I have only lived in primarily liberal, non-secular cities. When the news bombs me with information about the Christian right voting one way or another, I always wonder how someone could fundamentally believe that evolution or homosexuality are wrong. Basic scientific fact tells us that the Earth was not formed 6000 years ago. How is it that someone can spend so much energy believing otherwise? In any event, Erika was my window into the bubble. Of course, it took her leaving that world for me to experience it, but it is as close as I have ever been. Erika is far from evangelical now. In fact, she writes for the ever-entertaining The Nervous Breakdown about topics that make me wonder if she's worried that her two kids will eventually stumble across them one day. She does disguise herself under the name Erika Rae.

I see Erika as a translator. She was (and still is) able to pull herself away from her own life enough to evaluate it, decide on its direction, and then reflect on it in the future. This skill, lost on many, allows the richness of her life to be seemingly easily transcribed. It makes me wonder what she would write about me. I can write about her because she has been able to transfer her stories and make them accessible. Is the opposite true?

Maybe I need some Mongolian beef.

Sunday, February 1, 2009

Get out and get activist

John Martyn is dead at age 60. I heard the news from my friend mjp6 living in NYC. On a recent trip to Rasputin, in part to support the music store industry as well as feed my own habit, I picked up a used David Gray EPwith which was a mystery CD including a cover of Martyn’s, “Go Down Easy”. Cool.

At the moment, there is a flurry of activity on YouTube with people combing through decades of sometimes bizarre and sometimes stellar (always sweaty) performances. There is a lot of reminiscent posting pared with a justified expression that Martyn was underrated and, in any event, under acknowledged: “I’m sad to know I’m hearing him now for the first time.” That is paraphrased.

In listening to “Sweet Little Mystery,” the memory of seeing Martin Sexton in concert for the first time replayed in my head. It was a show at Off Broadway in St. Louis. Sexton was supported by a great percussionist with an excellent sort of beaded shaker thing that exactly recreated the sound of a drum machine effect… weird inversion. I had been turned on to Sexton by a friend of a friend, both of whom were there with me. Great show and a great place: we ordered a pizza from the place next door and had it delivered to us at the venue. The guy walked in midway through the show and brought it to where we were sitting. Ha! My thought was that in music as with so many things, it takes the active word of mouth and in this case, the lending of an ear (and a CD) to learn something new. That venue itself was another instance word-of-mouth: the theatre manager I worked for at the time told me over and over again to see something... anything... there.

The newest issue of Outside features an interesting interview with Lance Armstrong.
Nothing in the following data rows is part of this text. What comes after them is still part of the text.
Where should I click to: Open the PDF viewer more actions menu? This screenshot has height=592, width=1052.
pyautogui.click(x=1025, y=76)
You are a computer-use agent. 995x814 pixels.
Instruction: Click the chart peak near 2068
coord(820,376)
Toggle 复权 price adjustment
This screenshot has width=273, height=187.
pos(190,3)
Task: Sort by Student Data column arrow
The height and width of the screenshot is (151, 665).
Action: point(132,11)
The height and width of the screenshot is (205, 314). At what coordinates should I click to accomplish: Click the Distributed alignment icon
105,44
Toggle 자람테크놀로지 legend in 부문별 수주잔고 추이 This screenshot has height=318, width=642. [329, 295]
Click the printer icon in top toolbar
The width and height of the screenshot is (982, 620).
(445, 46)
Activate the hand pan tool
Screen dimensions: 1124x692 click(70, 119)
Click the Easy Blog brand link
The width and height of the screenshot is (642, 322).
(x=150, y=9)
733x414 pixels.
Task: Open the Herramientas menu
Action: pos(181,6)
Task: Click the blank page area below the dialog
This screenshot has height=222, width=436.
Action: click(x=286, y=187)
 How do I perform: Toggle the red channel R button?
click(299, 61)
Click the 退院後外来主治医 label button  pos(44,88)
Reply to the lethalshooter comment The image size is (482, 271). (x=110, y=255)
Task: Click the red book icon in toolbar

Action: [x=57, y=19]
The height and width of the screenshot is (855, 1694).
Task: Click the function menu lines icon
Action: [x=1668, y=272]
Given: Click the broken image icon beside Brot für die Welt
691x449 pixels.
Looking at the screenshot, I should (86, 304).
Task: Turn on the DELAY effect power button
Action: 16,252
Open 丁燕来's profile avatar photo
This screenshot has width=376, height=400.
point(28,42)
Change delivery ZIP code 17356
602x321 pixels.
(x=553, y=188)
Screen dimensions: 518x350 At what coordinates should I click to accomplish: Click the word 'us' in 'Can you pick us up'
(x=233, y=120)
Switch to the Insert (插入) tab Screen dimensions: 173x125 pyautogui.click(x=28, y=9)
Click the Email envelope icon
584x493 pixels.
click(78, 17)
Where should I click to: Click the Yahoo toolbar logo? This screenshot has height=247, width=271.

In the piece, he talks of his motivations and goals for coming out of retirement to participate in the next Tour de France. Given reflection on his current physical condition as well as his hiatus, his primary goal is to spread the word (i.e., effect new political and economic paradigms regarding cancer eradication). Maybe this has always been his intent, but I am happy to be hearing this now for the first time. It is also exciting (and palpably reported) that he intends to win. That sneakish intent is something I love about both John Martyn and Martin Sexton: while they are in it to play, they are serious players.

Thanks to Thalerguy and shiveringgoat for their YouTube videos.